Philippians 1:3–4 (NKJV)
3 I thank my God upon every remembrance of you, 4 always in every prayer of mine making request for you all with joy,
As I return to the ministry of the Word today, I wanted to thank you for the time that you have afforded me year by year to sit as one of you and listen to the preaching of the Word. As a congregation, we are blessed to live within such close proximity to several sister churches from whom we can draw an array of qualified and talented men to preach the Word to us. And the opportunity you give me to sit and to listen and to meditate on the Word helps remind me why we’re doing what we’re doing. I hope also that it reminds all of you that what we’re doing is far larger than any one of us, including me. It is important to emphasize regularly that this is not “my” church but Jesus’ Church and our church. We are the body composed of many members, each serving an important role.

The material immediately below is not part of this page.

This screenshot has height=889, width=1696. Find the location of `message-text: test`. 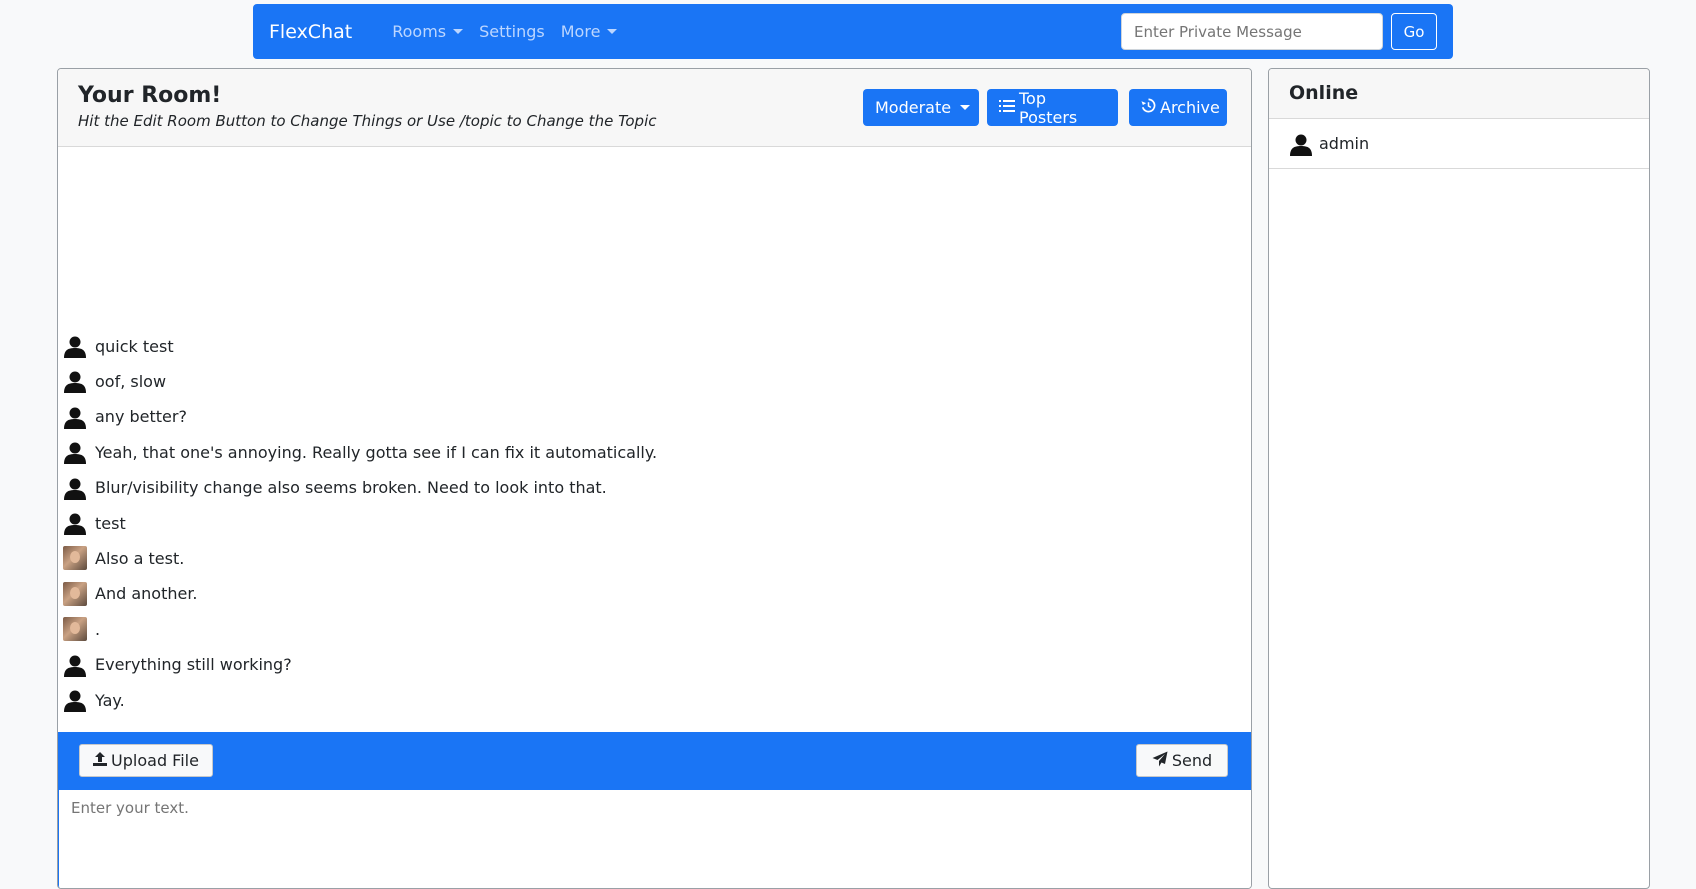

message-text: test is located at coordinates (110, 523).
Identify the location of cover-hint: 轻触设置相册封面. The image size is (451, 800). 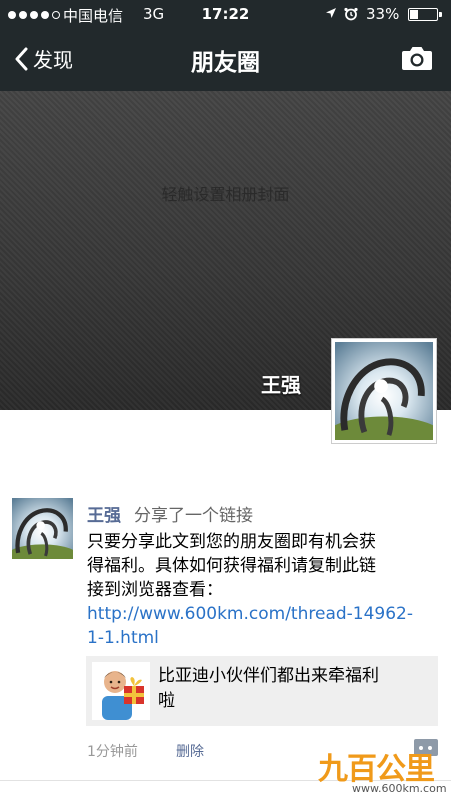
(226, 193).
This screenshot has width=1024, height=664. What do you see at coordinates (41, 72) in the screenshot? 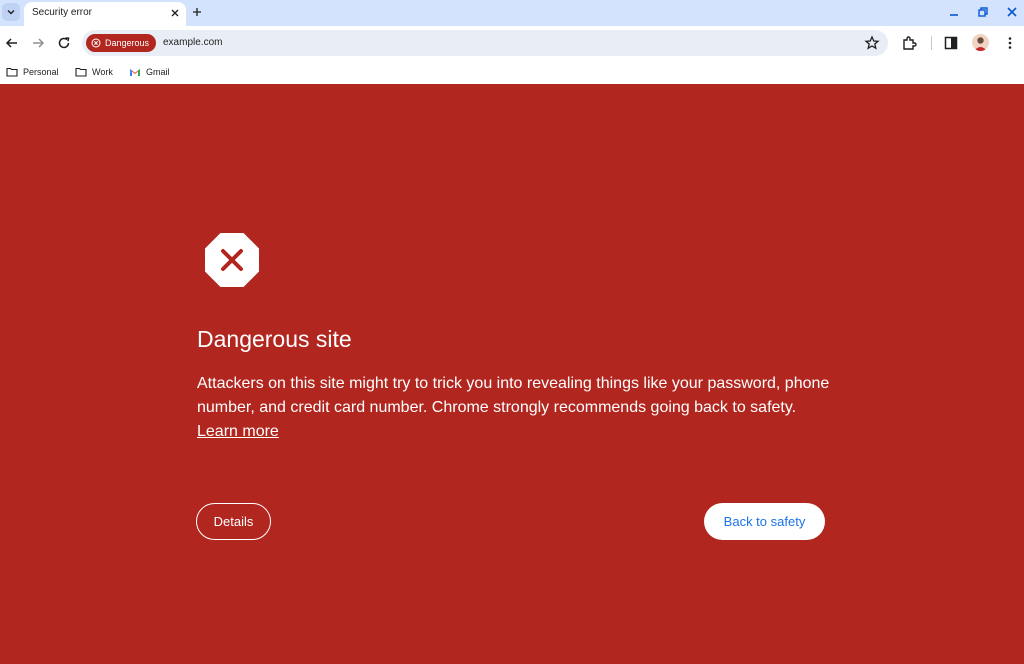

So during my time sitting and listening to the Word, it has been a joy to observe the work of God’s Spirit in our midst. I have witnessed the way in which folks have stepped forward and served in various roles. I have witnessed your mutual love, affection, interaction, encouragement, exhortation, and comfort. The intensity of your joy and delight in one another is almost palpable – and so, like Paul, I just sit back and “thank God upon every remembrance of you.” And the reason that I thank God is because the joy and enthusiasm and energy and love and hunger to learn and grow that are present in the congregation are gifts from Him. His Spirit is at work. So since He has given us these things, it is fitting that we give thanks.
And this is one of several reasons I take July out of the pulpit – it is all too easy for us to begin taking one another for granted, getting into a rut, and failing to let joy and thankfulness characterize our interaction with and attitude toward one another. We can become bitter and resentful or we can simply become disinterested. We begin to look upon worship as routine, fail to give the attention to the Word that it deserves, overlook the needs of others, and take for granted their acts of kindness. Taking time off helps shake things up and remind me to be thankful.
So what about you? Are you thankful? Thankful for your brothers and sisters here at Trinity Church? Thankful for the opportunity to gather week by week and worship the Lord? Thankful for friends and family gathered around the throne of grace? Thankful for the preaching of the Word? Thankful to have your sin exposed, your idols broken, and your compromises crushed? Paul was thankful and we have much for which to be thankful as well.
But as we come into the presence of the Lord, I think that we must confess that often we fail to be thankful as we ought. We often take His gifts for granted, ignore them altogether, or even view them as curses and not blessings. So as we enter into the Lord’s presence, let us kneel and confess our ingratitude.